The authors declare no competing financial interests.

Extended data figures and tables

Extended Data Figure 1 Knockdown screen for epigenetic repressors in EpiSCs.

a, Knockdown efficiency of the indicated siRNA pools in EpiSCs measured by qRT–PCR. Expression values for each gene were normalized to those measured in control siRNA. Error bars indicated s.d. from average. Asterisks indicate _t_-test P value <0.05. b, Phase images of Mbd3+/+ and _Mbd3_fl/− EpiSC lines in this study. c, Oct4 immunostaining on EpiSC lines. d, RT–PCR expression level validation for pluripotency genes in naive V6.5 ES cells and primed Mbd3+/+ and _Mbd3_fl/− EpiSCs. In comparison to naive ES cells, primed EpiSCs downregulate naive pluripotency markers Nanog and Klf4, and upregulate FGF5 transcription (n = 3). e, EpiSC lines were pluripotent as evident by their ability to form mature differentiated teratomas. f, Representative agouti-coloured chimaeras obtained from reverted EpiSCs after Mbd3 depletion.

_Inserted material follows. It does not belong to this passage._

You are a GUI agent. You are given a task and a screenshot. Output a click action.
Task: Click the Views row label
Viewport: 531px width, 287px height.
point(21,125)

Extended Data Figure 2 Derivation of ES cells from

**Mbd3**−/− blastocysts. a, RT–PCR analysis for Oct4 and trophoblast marker expression of Mbd3+/+ and _Mbd3_−/− ES cells expanded either in FBS/LIF or 2i/LIF conditions. Only _Mbd3_−/− ES cells, and only in serum conditions, upregulate trophoblast differentiation markers. Error bars indicate s.d. from average (n = 3). b, Mbd3+/− heterozygous mice were mated, and Mdb3 −/− ES cells were derived from blastocysts in naive defined 2i/LIF conditions. Western blot for pluripotency marker expression also indicated that the derived Mbd3 /− ES cell lines adequately expressed all pluripotency factors tested. c, Transcriptional expression of Mbd3 and Nanog during pre-implantation development. RT–PCR analysis demonstrating the expression of Mbd3 during early mouse development, presented as a relative quantification column scheme. Error bars indicate s.d. from average (n = 3). Mbd3 transcript is detected at low levels in oocytes whereas Mbd3 protein is weakly detected by immunostaining in oocytes and zygotes (Fig. 1e), consistent with maternal inheritance. Mbd3 transcription becomes increased towards the end of pre-implantation development at the morula and blastocyst stages, consistent with strong re-expression of Mbd3 protein at the blastocyst stage (Fig. 1e). d, Immunostaining for Mbd3 and lineage markers in E5.5 post-implantation epiblast, indicating prominent expression (n = 3 embryos stained).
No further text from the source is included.